> **DESCRIPTION OF THE TASK**
Whenever a line below includes the word "agent", copy that line.

Pixel coordinate grounding data
--- START ---
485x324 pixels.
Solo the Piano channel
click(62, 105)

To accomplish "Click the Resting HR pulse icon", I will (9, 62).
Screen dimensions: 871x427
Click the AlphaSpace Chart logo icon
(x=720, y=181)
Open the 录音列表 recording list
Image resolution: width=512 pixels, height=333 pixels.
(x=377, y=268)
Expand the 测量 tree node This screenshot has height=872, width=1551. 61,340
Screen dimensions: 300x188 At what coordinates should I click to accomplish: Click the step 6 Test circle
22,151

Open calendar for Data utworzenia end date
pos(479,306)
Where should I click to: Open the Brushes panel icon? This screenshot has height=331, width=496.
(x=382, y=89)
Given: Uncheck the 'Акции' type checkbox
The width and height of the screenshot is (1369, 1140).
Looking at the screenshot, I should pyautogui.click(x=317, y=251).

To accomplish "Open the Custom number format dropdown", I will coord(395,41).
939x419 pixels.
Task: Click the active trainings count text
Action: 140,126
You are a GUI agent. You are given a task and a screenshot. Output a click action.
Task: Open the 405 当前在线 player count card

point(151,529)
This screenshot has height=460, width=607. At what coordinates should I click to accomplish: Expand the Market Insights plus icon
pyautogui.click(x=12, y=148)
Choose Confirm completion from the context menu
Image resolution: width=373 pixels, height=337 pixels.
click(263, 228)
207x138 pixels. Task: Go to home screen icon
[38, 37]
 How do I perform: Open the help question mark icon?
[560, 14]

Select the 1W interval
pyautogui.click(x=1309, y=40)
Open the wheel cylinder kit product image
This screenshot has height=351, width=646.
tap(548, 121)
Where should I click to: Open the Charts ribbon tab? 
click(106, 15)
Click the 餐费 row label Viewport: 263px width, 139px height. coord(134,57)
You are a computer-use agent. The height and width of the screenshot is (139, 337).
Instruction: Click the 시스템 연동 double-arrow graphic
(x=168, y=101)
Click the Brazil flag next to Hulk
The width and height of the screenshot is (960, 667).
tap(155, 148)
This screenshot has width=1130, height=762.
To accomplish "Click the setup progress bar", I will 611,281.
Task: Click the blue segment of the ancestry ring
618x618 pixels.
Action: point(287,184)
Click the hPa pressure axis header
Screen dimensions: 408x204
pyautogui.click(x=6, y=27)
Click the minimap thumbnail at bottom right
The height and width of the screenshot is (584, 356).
--- END ---
> **ANSWER FOR THE TASK**
You are a GUI agent. You are given a task and a screenshot. Output a click action.
You are a computer-use agent. The height and width of the screenshot is (139, 337).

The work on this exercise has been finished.